Dataset content:
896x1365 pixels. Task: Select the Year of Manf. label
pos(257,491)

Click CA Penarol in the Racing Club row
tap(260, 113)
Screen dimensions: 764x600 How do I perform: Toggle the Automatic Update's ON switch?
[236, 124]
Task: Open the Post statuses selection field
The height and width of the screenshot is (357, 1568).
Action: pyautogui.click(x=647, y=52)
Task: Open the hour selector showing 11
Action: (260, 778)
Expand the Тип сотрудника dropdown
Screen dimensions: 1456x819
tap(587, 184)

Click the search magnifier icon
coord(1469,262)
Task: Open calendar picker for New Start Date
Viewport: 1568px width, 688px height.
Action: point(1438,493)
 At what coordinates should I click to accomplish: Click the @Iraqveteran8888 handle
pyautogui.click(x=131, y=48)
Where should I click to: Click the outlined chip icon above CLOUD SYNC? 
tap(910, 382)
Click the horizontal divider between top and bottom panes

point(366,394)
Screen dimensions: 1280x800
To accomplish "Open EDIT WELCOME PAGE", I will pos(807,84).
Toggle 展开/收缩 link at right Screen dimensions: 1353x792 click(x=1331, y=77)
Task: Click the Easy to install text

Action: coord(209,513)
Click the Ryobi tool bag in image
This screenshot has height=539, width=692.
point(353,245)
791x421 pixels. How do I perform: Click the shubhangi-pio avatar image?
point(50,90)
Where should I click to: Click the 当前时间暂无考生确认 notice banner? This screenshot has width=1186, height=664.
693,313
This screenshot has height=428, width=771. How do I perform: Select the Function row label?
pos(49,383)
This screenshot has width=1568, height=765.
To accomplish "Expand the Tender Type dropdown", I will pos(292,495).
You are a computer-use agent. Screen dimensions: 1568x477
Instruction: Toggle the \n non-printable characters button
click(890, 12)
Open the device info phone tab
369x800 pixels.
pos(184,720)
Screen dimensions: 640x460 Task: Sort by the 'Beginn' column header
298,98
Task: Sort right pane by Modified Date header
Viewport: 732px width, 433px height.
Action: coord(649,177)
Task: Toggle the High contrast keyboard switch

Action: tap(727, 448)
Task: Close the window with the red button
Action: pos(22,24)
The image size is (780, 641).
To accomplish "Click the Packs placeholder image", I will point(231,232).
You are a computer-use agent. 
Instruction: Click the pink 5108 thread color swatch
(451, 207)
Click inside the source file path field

Aim of the exercise: Reproduce each record above exactly, keeping every word as it stands.

Written response:
896x1365 pixels. Task: Select the Year of Manf. label
pos(257,491)

Click CA Penarol in the Racing Club row
tap(260, 113)
Screen dimensions: 764x600 How do I perform: Toggle the Automatic Update's ON switch?
[236, 124]
Task: Open the Post statuses selection field
The height and width of the screenshot is (357, 1568).
Action: pyautogui.click(x=647, y=52)
Task: Open the hour selector showing 11
Action: (260, 778)
Expand the Тип сотрудника dropdown
Screen dimensions: 1456x819
tap(587, 184)

Click the search magnifier icon
coord(1469,262)
Task: Open calendar picker for New Start Date
Viewport: 1568px width, 688px height.
Action: point(1438,493)
 At what coordinates should I click to accomplish: Click the @Iraqveteran8888 handle
pyautogui.click(x=131, y=48)
Where should I click to: Click the outlined chip icon above CLOUD SYNC? 
tap(910, 382)
Click the horizontal divider between top and bottom panes

point(366,394)
Screen dimensions: 1280x800
To accomplish "Open EDIT WELCOME PAGE", I will pos(807,84).
Toggle 展开/收缩 link at right Screen dimensions: 1353x792 click(x=1331, y=77)
Task: Click the Easy to install text

Action: coord(209,513)
Click the Ryobi tool bag in image
This screenshot has height=539, width=692.
point(353,245)
791x421 pixels. How do I perform: Click the shubhangi-pio avatar image?
point(50,90)
Where should I click to: Click the 当前时间暂无考生确认 notice banner? This screenshot has width=1186, height=664.
693,313
This screenshot has height=428, width=771. How do I perform: Select the Function row label?
pos(49,383)
This screenshot has width=1568, height=765.
To accomplish "Expand the Tender Type dropdown", I will pos(292,495).
You are a computer-use agent. Screen dimensions: 1568x477
Instruction: Toggle the \n non-printable characters button
click(890, 12)
Open the device info phone tab
369x800 pixels.
pos(184,720)
Screen dimensions: 640x460 Task: Sort by the 'Beginn' column header
298,98
Task: Sort right pane by Modified Date header
Viewport: 732px width, 433px height.
Action: coord(649,177)
Task: Toggle the High contrast keyboard switch

Action: tap(727, 448)
Task: Close the window with the red button
Action: pos(22,24)
The image size is (780, 641).
To accomplish "Click the Packs placeholder image", I will point(231,232).
You are a computer-use agent. 
Instruction: Click the pink 5108 thread color swatch
(451, 207)
Click inside the source file path field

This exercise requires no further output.